- Design and document a binary on-disk format with explicit alignment, endianness, and checksum rules — and write a reader that rejects corrupt input.
- Implement HNSW construction and beam search from the paper, and reason about its
M/efknobs as memory–recall–latency trade-offs. - Extend leveled compaction so that an auxiliary index (a proximity graph) is merged, not rebuilt, and quantify what that buys you.
- Build a benchmark harness for a mixed agentic workload and report results as Pareto frontiers and ablation tables rather than point estimates.
- Argue, with your own numbers, where the LSM write path and the ANN read path fight each other — and which knob resolves each fight.
What You Are Building
Agents read and write the same store in the same breath: an upsert of a tool result is followed, milliseconds later, by a semantic search over everything written so far. Classical vector databases assume a mostly-static corpus and rebuild indexes offline; classical LSM-trees ingest fast but cannot answer “what is near this embedding?” In this lab you build VLSM, an LSM engine in which every SSTable carries a vector segment: a block of scalar-quantized embeddings plus a serialized HNSW graph over them. Searches fan out across the memtable and every level’s graphs; compaction merges graphs instead of throwing them away.
The lab has four milestones. Milestone 1 is a file format. Milestone 2 is an index. Milestone 3 is the heart of the lab — compaction that preserves index work. Milestone 4 turns your engine into evidence: a harness, a frontier, and an ablation table. Each milestone has an acceptance test in the grading suite (cargo test --features grading, distributed at the end of Week 2); passing it is necessary but not sufficient for full credit.
Fix these workload parameters unless a milestone says otherwise: vector dimension D = 768 (f32 source vectors), cosine distance over L2-normalized inputs (so you may implement it as negative dot product), k = 10 for all recall figures, and the synthetic agent trace produced by the provided generator with seed 2027. “Recall@10” always means recall against exact f32 brute-force search over the live (non-deleted, latest-version) rows.
The Skeleton
Clone data2027/vlsm-skeleton. It is a small but real engine — roughly 1,000 lines — and it already passes its own key–value test suite. You get:
- Core types &
Enginetrait (lib.rs):Key/Value/DocId/Vector,EngineConfig/HnswParams, the error enum, andParetoRow. - Memtable (
memtable.rs): aBTreeMapmapping keys to values, with vectors in aDocId-keyed side-table and brute-forceknn. Flush threshold 64 MiB. - SSTable writer & format spec (
sstable.rs): the normative byte layout in its doc comments, a workingSstWriter(codec 0 = raw f32), and a referencecrc32c;SstReaderistodo!()— Milestone 1. - Workload generator (
workload.rs): emits the Milestone 4 trace, with brute-force ground truth per query. - Smoke harness (
src/bin/bench.rs): replays the trace against the memtable; the seed of your Milestone 4 harness.

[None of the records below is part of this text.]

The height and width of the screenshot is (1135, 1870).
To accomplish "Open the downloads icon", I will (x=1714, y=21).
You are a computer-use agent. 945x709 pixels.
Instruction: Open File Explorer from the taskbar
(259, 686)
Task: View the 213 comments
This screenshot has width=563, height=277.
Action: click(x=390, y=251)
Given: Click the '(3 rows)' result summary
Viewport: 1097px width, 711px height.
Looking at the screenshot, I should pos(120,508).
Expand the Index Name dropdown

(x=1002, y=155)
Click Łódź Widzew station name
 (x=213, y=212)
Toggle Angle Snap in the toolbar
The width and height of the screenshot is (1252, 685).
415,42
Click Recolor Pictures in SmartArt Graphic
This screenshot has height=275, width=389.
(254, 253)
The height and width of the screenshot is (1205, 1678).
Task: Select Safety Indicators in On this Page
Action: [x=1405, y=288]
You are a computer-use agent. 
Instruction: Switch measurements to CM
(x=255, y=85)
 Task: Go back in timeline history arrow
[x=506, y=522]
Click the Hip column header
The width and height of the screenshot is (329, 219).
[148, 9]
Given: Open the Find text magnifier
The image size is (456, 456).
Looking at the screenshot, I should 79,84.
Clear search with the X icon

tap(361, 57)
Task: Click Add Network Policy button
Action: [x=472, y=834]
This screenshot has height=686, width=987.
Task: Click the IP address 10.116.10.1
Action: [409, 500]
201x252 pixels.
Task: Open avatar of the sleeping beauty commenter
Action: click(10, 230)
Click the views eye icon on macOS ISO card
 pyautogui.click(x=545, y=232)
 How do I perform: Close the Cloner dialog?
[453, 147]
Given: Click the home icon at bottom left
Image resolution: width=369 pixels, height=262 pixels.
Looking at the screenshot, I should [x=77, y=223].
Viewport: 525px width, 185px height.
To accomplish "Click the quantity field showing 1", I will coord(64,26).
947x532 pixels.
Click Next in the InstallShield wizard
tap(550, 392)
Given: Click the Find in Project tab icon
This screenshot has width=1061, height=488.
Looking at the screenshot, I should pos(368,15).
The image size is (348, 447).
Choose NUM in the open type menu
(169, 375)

The public surface you extend, abridged:
// src/lib.rs — provided; the memtable implements it, your Db must too
pub trait Engine {
fn put(&mut self, key: Key, value: Value, vector: Option<Vector>)
-> Result<Option<DocId>>;
fn get(&self, key: &[u8]) -> Result<Option<Value>>;
fn scan(&self, start: &[u8], end: &[u8]) -> Result<Vec<(Key, Value)>>;
fn knn(&self, query: &Vector, k: usize, ef: usize)
-> Result<Vec<(DocId, f32)>>;
}
// src/sstable.rs — writer provided (codec 0)
impl SstWriter {
pub fn new(path: impl Into<PathBuf>, dim: usize) -> SstWriter;
pub fn add(&mut self, key: &[u8], value: &[u8],
vector: Option<(DocId, &Vector)>) -> Result<()>;
pub fn add_tombstone(&mut self, key: &[u8]) -> Result<()>;
pub fn finish(self) -> Result<SstMeta>;
}
// src/sstable.rs — YOU WRITE (Milestones 1–2): the todo!() stubs
impl SstReader {
pub fn open(path: &Path) -> Result<SstReader>;
pub fn get(&self, key: &[u8]) -> Result<Option<Value>>;
pub fn scan(&self, start: &[u8], end: &[u8]) -> Result<Vec<(Key, Option<Value>)>>;
pub fn vector(&self, ordinal: u32) -> Result<Vector>;
pub fn knn(&self, query: &Vector, k: usize, ef: usize)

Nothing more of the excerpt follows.